測定機器:ZYGO社製汎用三次元表面構造解析装置NewView5022
測定方法:走査型白色光干渉法
Z方向のScan Length:5μm
測定時のサンプルテンション:1/2インチ当たり100g
測定視野面積:700μm×522μm(対物レンズ:20倍、イメージズーム:0.5倍)
フィルタ処理:ハイパスフィルタ(HPF)50μm、ローパスフィルタ(LPF)OFF
表面うねり(%):[{(磁性層の表面うねりの平均面から高さ方向5nmの位置で該平均面と平行にスライスした時のスライス面の面積の合計)+(磁性層の表面うねりの平均面から深さ方向5nmの位置で該平均面と平行にスライスした時のスライス面の面積の合計)}(μm2)/前記測定視野面積(μm2)]×100(%)
ドロップアウト(DO)の測定はドラムテスタを用いて行った。

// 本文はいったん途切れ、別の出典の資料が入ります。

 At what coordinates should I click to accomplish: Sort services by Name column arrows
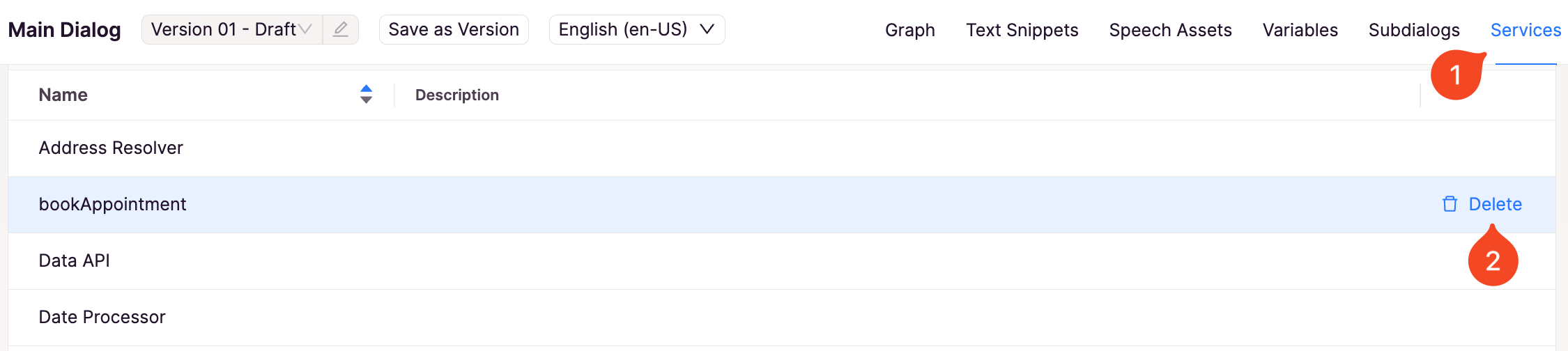click(x=366, y=94)
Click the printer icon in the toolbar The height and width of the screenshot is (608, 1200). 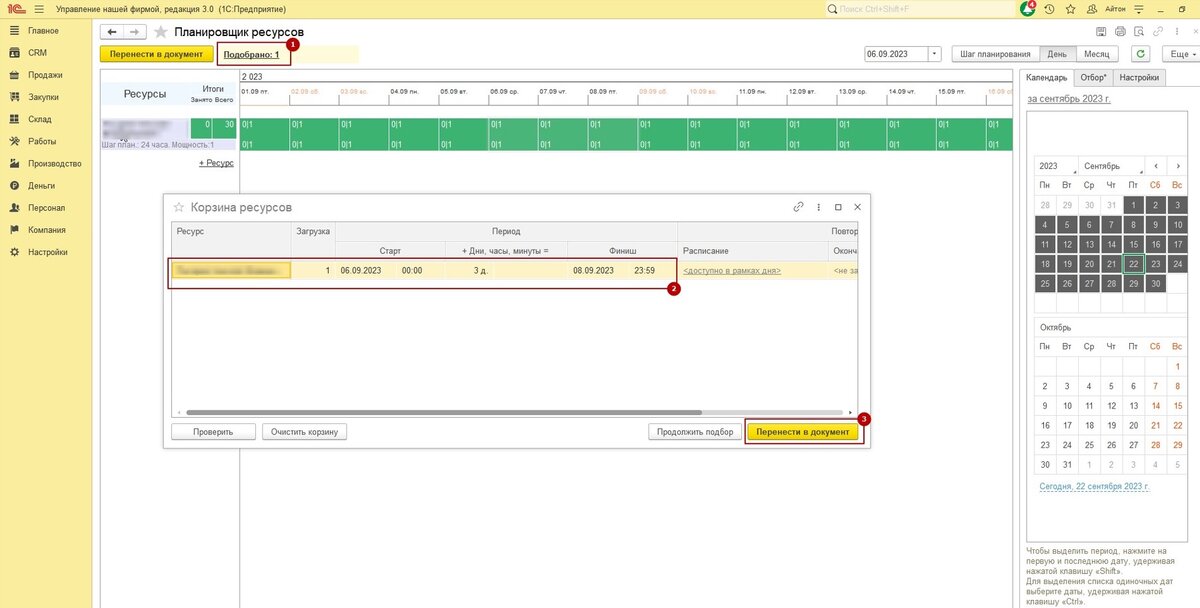[1120, 31]
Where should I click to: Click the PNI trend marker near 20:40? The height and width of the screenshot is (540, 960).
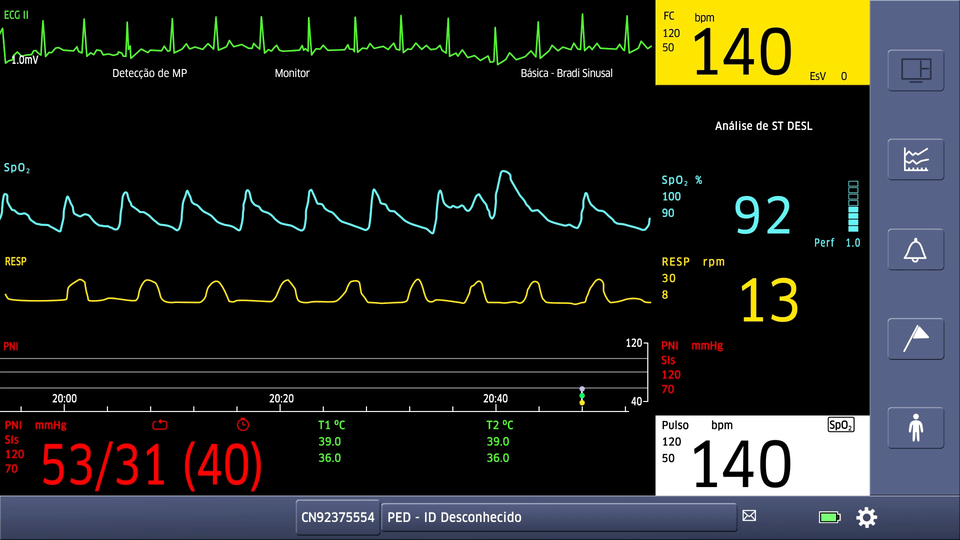pos(582,396)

1.5TのMIGヘッドを用いて記録波長0.3μmの信号を書き込み、MRヘッドで再生しスペクトルアナライザで得られた出力を求め、出力が50%落ちたものをドロップアウトとしてカウントし、1m当たりのDO数に換算した。5個/m以下をドロップアウト良好とした。

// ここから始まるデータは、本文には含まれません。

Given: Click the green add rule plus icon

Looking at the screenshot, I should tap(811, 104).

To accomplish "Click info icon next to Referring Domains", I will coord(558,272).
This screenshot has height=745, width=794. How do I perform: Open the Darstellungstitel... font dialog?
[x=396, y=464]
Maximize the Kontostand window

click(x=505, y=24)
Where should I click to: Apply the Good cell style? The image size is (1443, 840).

4mmφのSUS420Jに磁性層面を接触させるように180度の角度でテープを渡し、荷重50g、20mm/sの条件で摺動させて、500パス走行後の磁性層表面の削れを肉眼および実体顕微鏡にて観察し、その度合いを下記の通り評価した。
○:削れが観察されなかった。
×:削れあり。
Claims (6)
- 非磁性支持体上に、強磁性粉末を結合剤中に分散してなる磁性層を少なくとも設けた磁気記録媒体において、下記の測定条件で測定される磁性層の表面うねりが3〜15%であることを特徴とする磁気記録媒体。
測定条件
測定機器:ZYGO社製汎用三次元表面構造解析装置NewView5022
測定方法:走査型白色光干渉法
Z方向のScan Length:5μm
測定時のサンプルテンション:1/2インチ当たり100g
測定視野面積:700μm×522μm(対物レンズ:20倍、イメージズーム:0.5倍)

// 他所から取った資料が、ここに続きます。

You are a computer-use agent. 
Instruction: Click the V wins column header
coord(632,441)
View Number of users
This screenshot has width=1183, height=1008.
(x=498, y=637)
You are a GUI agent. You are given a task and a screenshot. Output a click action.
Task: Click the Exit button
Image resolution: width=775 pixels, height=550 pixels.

フィルタ処理:ハイパスフィルタ(HPF)50μm、ローパスフィルタ(LPF)OFF
表面うねり(%):[{(磁性層の表面うねりの平均面から高さ方向5nmの位置で該平均面と平行にスライスした時のスライス面の面積の合計)+(磁性層の表面うねりの平均面から深さ方向5nmの位置で該平均面と平行にスライスした時のスライス面の面積の合計)}(μm2)/前記測定視野面積(μm2)]×100(%) - 前記非磁性支持体と前記磁性層との間に、非磁性無機粉末を結合剤中に分散してなる非磁性層を設けたことを特徴とする請求項1に記載の磁気記録媒体。
- 前記強磁性粉末が強磁性金属粉末であり、平均長軸長が20nm〜70nmであることを特徴とする請求項1または2に記載の磁気記録媒体。
- 前記磁性層厚みが0.01μm以上0.15μm以下であることを特徴とする請求項1〜3のいずれかに記載の磁気記録媒体。
- 非磁性支持体上に強磁性粉末を結合剤中に分散してなる磁性層を少なくとも設けた磁気記録媒体を用い、情報の記録または再生を行う磁気記録再生方法において、前記磁気記録媒体が、請求項1〜4のいずれかに記載の磁気記録媒体であるとともに、情報の再生手段として、磁気抵抗効果型素子を使用した再生ヘッドが用いられることを特徴とする磁気記録再生方法。
- 前記情報の記録波長が0.05μm以上0.30μm以下であることを特徴とする請求項5に記載の磁気記録再生方法。